Contrôles au faciès : ensemble, six ONG saisissent la justice contre l'État
Les associations réclament notamment la modification du code de procédure pénale pour "interdire explicitement la discrimination dans les contrôles d'identité".
Après avoir mis en demeure le gouvernement français d'engager des "réformes structurelles" pour faire cesser les contrôles policiers au faciès, un collectif composé de six ONG a décidé jeudi de saisir le Conseil d'État afin d'obtenir gain de cause.
La démarche est inédite en France : un collectif d'associations saisit la justice, jeudi 22 juillet, à travers une action de groupe pour enjoindre l'État à cesser les "contrôles d'identité discriminatoires" par la police.
Cette procédure, menée par six associations dont Amnesty International et Human Rights Watch, avait été déclenchée en janvier.
Les associations avaient dans un premier temps mis en demeure le gouvernement d'engager des "réformes structurelles" et de "prendre des mesures concrètes" afin de faire cesser ces contrôles.
Les autorités avaient quatre mois pour répondre. Le délai étant arrivé à son terme, les associations passent jeudi à la deuxième étape en déposant leur requête devant le Conseil d'État.
La plus haute juridiction administrative "a ensuite plusieurs façons de procéder", explique Antoine Lyon-Caen, avocat qui porte le dossier avec Mes Slim Ben Achour et Alexandra Denis.
"Il peut demander à l'État ce qu'il compte faire, puis contrôler si les réponses proposées sont satisfaisantes", comme lorsqu'il a été saisi par la commune de Grande-Synthe sur la réduction des émissions de gaz à effet de serre, détaille l'avocat.
"Il peut aussi être plus interventionniste et tracer des lignes en disant : il faut que les choses évoluent sur tel ou tel point", ajoute Me Lyon-Caen.
Dans leur requête, les associations réclament notamment la modification du code de procédure pénale pour "interdire explicitement la discrimination dans les contrôles d'identité" ou encore mettre à disposition "de toute personne contrôlée une preuve de contrôle", sur le modèle du récépissé.
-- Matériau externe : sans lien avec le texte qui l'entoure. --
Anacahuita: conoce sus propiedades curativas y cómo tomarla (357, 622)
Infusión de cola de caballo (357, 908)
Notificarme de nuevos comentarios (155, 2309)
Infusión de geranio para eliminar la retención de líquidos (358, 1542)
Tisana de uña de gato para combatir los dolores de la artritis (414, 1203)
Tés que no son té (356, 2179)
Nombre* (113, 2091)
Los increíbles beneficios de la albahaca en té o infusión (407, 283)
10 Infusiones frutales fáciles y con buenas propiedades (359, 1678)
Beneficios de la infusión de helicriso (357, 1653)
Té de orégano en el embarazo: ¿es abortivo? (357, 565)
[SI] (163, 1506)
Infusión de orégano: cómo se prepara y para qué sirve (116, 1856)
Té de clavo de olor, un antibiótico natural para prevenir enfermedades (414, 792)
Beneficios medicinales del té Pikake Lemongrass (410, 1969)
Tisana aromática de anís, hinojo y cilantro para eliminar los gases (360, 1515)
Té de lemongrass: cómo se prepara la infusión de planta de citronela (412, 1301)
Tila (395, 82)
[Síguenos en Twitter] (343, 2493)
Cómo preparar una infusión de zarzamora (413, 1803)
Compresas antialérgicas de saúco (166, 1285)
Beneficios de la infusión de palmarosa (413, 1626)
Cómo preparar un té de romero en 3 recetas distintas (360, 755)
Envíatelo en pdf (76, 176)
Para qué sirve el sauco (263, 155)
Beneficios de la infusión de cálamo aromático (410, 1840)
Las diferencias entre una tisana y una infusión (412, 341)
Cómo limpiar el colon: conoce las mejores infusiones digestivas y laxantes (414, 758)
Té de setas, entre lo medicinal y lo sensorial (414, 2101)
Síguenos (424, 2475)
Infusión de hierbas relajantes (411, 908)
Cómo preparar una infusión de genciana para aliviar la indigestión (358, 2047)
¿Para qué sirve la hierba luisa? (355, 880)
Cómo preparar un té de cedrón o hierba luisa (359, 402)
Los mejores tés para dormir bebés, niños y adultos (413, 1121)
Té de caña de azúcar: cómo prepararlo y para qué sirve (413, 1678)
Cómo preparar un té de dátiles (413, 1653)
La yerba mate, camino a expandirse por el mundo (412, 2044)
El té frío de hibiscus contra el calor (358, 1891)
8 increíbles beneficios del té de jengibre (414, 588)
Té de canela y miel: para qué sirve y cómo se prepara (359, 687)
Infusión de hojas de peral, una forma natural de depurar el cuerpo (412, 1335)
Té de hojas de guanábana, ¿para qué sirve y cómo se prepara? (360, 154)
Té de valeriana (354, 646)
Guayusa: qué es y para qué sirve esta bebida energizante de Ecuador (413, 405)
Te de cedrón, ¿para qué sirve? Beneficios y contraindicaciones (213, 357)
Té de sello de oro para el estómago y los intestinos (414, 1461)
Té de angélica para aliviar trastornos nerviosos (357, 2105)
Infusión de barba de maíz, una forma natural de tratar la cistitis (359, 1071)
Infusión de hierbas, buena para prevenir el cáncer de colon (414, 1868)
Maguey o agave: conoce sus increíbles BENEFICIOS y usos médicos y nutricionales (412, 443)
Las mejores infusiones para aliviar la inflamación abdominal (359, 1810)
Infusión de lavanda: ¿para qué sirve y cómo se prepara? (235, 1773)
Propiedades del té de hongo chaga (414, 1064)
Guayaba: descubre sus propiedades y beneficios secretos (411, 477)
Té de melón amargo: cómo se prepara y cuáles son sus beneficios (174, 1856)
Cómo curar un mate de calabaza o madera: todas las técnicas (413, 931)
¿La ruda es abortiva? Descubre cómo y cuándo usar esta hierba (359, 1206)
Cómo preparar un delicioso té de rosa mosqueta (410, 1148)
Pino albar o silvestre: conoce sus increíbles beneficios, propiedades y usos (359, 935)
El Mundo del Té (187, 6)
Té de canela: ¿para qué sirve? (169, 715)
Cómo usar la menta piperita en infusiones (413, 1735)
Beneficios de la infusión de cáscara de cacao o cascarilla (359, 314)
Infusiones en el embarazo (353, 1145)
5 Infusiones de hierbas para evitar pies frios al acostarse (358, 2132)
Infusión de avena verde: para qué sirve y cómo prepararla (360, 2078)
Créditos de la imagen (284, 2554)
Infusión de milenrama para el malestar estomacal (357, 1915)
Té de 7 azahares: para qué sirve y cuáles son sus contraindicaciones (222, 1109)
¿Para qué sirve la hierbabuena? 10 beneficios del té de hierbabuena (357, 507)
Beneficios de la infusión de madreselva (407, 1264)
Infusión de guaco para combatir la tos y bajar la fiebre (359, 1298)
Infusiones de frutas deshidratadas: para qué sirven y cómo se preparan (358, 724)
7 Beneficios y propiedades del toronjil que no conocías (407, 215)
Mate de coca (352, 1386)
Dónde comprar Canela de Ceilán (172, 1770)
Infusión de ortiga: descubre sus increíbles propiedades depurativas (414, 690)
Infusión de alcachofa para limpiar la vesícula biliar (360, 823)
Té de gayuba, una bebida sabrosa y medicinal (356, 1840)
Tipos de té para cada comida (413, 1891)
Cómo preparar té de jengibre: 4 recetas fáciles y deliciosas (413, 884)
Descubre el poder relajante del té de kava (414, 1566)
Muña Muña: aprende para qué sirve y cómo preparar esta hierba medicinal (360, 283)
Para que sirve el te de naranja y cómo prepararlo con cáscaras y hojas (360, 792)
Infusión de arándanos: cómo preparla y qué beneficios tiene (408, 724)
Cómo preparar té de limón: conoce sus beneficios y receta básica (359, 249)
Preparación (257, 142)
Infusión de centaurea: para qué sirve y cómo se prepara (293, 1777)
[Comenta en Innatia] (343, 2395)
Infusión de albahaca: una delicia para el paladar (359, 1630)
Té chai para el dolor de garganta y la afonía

Leur procédure s'inspire d'un précédent américain : en 2013, après une "class action", la justice américaine avait "décidé de transformer la pratique policière des contrôles d'identité dans l'État de New York, ça a conduit à une baisse draconienne des contrôles", explique Me Lyon Caen.
"Sentiment d'exclusion"
Leur requête, qui compte 450 pages, s'appuie aussi sur des témoignages, des études ou des procédures françaises documentant ces discriminations.
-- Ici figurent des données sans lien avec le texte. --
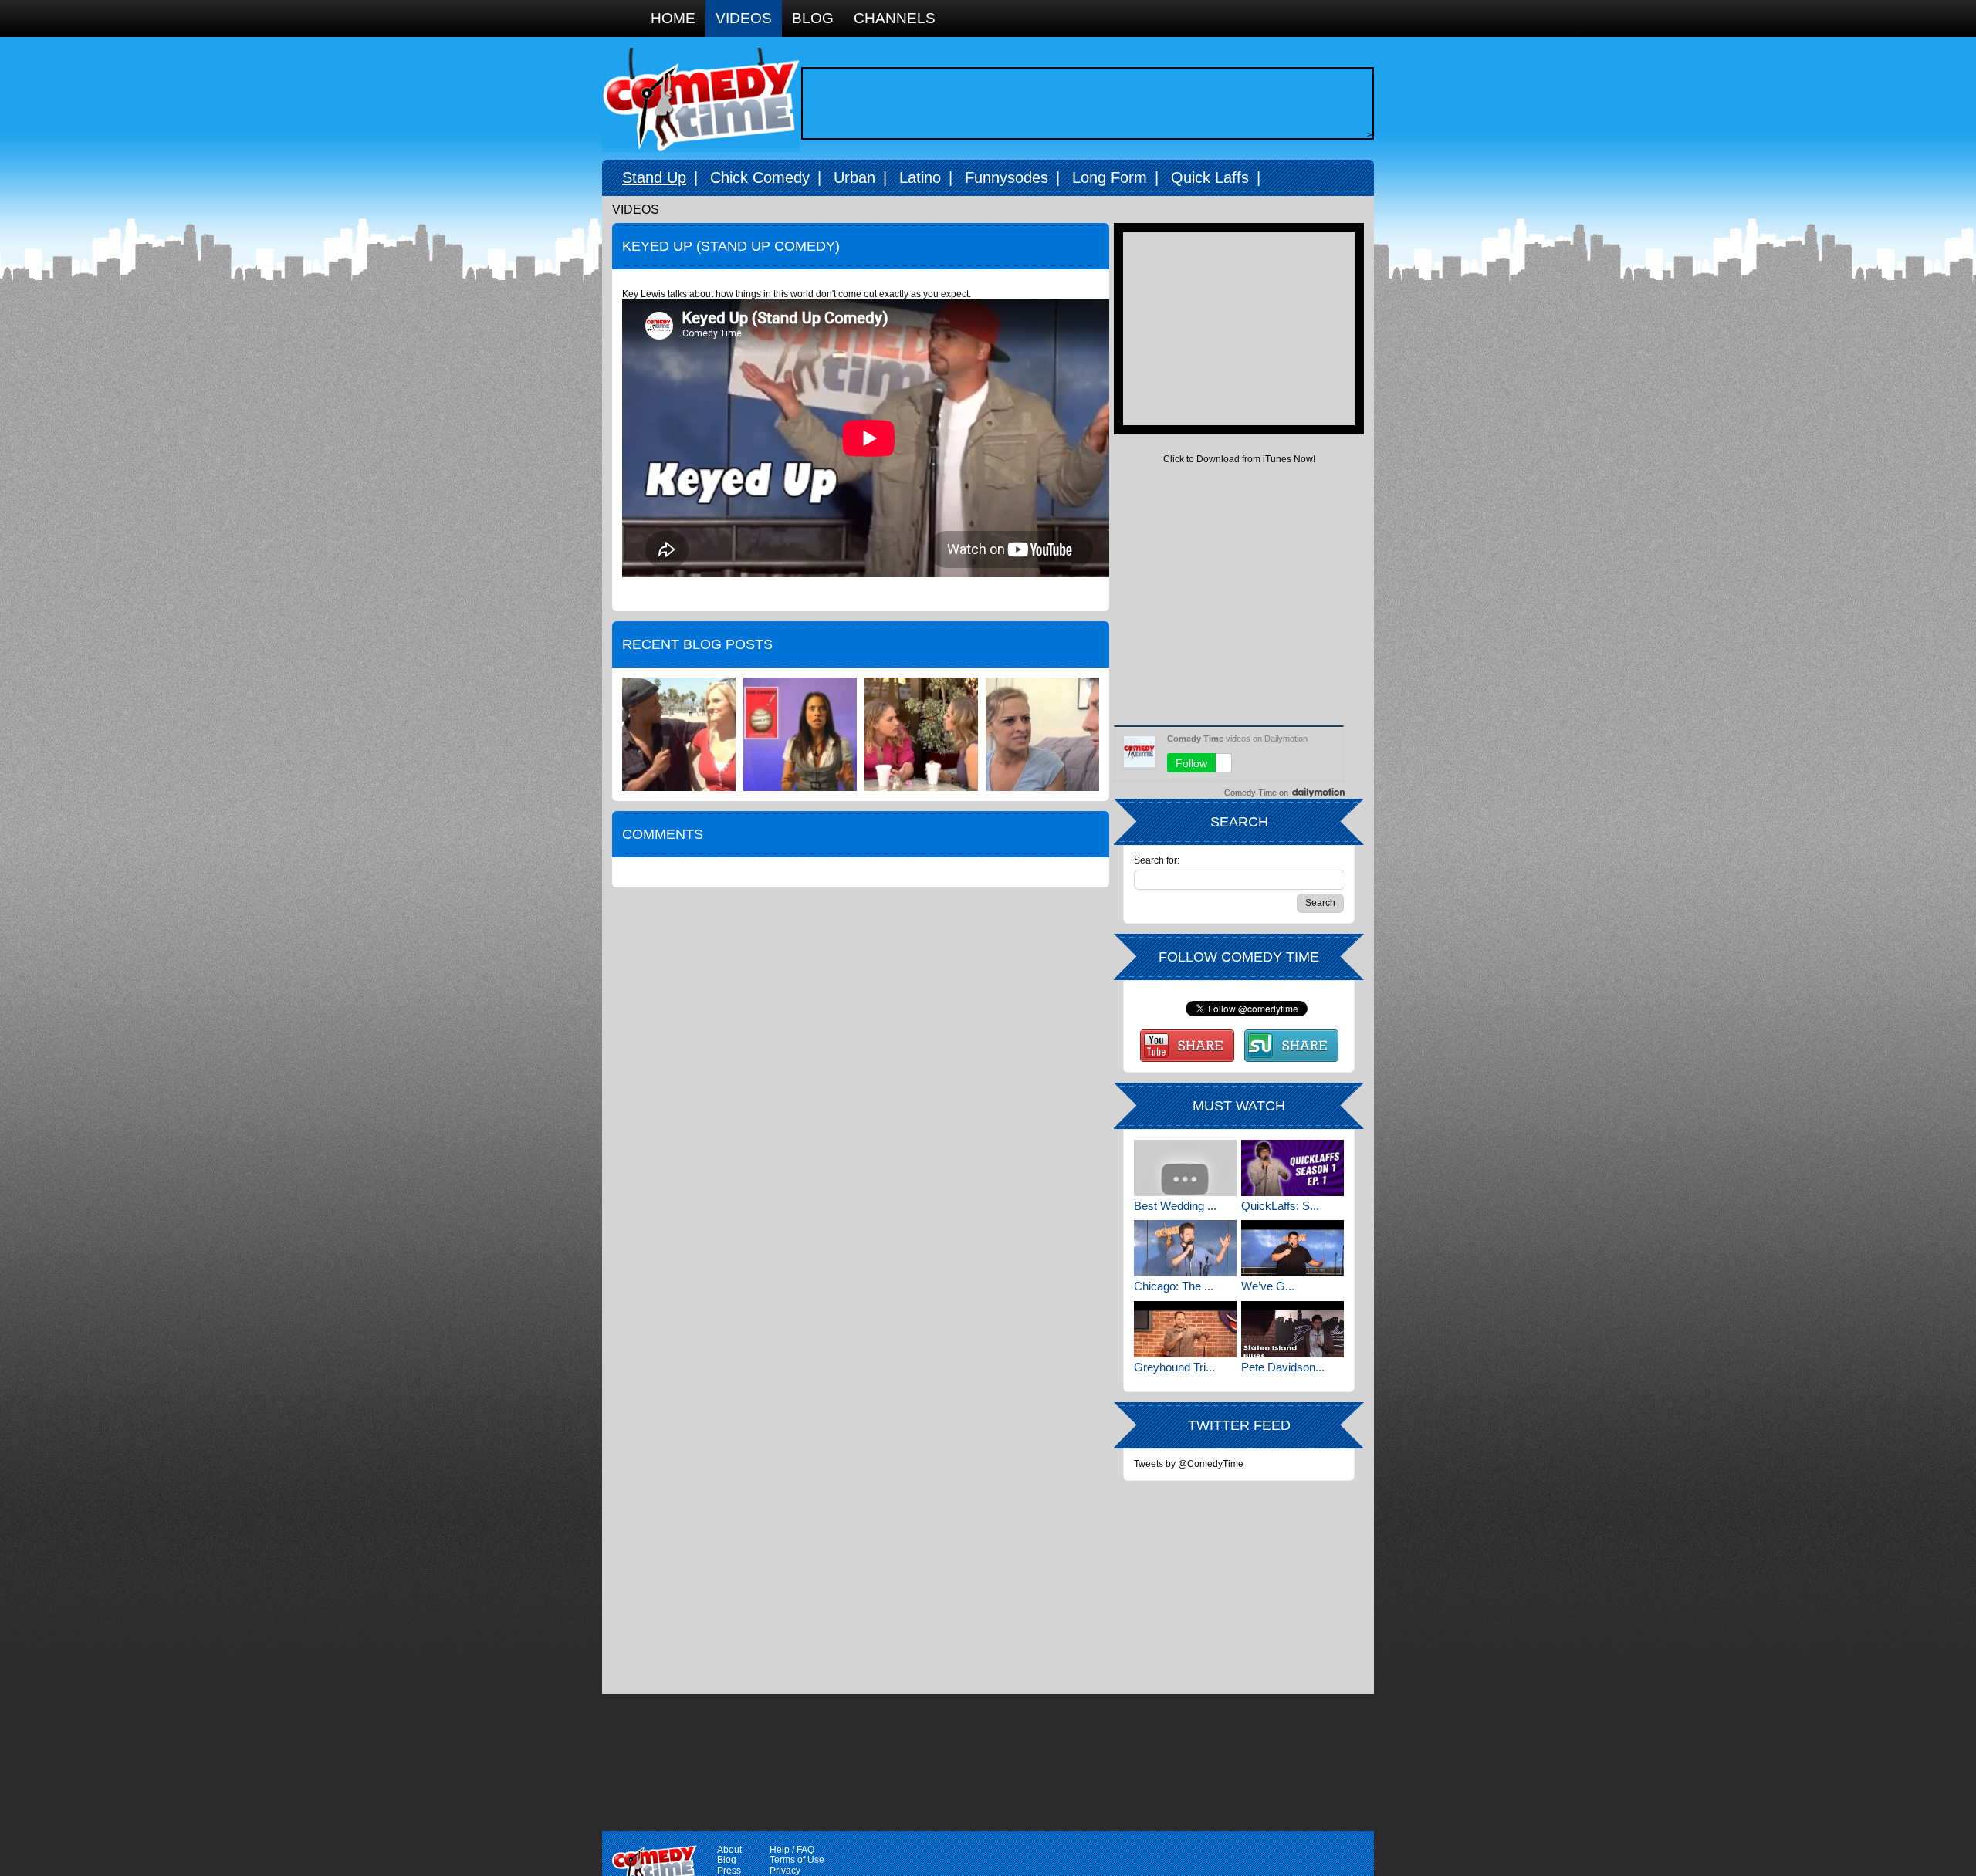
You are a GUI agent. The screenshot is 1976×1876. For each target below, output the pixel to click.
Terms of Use (797, 1859)
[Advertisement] (1084, 103)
La dernière en date remonte à juin avec la condamnation de l'État pour le contrôle d'identité, jugé "discriminatoire" par la cour d'appel de Paris, de trois lycéens de Seine-Saint-Denis par des policiers à Gare du Nord, en 2017.
Déjà en 2016, la Cour de cassation avait pour la première fois définitivement condamné l'État pour des contrôles d'identité dits "au faciès".
"C'est quelque chose qui revient très souvent dans les histoires des jeunes hommes particulièrement", explique Issa Coulibaly, président de Pazapas Belleville, autre association partie prenante de la procédure. Ce type de contrôles a "des impacts forts sur leur sentiment d'exclusion, avec l'impression de ne pas être des Français à part entière parce que traités différemment", détaille-t-il.
En janvier 2017, un rapport du Défenseur des droits avait conclu qu'un "jeune homme perçu comme noir ou arabe (...) a une probabilité 20 fois plus élevée" d'être contrôlé que l'ensemble du reste de la population.
"Aujourd'hui quand on a une couleur de peau qui n'est pas blanche, on est beaucoup plus contrôlé (..) On est identifié comme un facteur de problème et c'est insoutenable", avait reconnu le président Macron lors d'une interview à Brut en décembre 2020.
Les syndicats de policiers avaient vertement réagi à ces déclarations, en rejetant les accusations de racisme et en appelant à cesser complètement les contrôles d'identité.
"C'est un sujet qui a avancé : on en parle plus qu'avant mais en termes de solutions, on est au point zéro", estime Issa Coulibaly. "C'est pour cela que nous avons décidé de passer, de manière collective, par le droit, qui peut peut-être contraindre l'État à mettre en place les mesures que beaucoup proposent depuis des années et qui existent dans d'autres pays", justifie le militant associatif.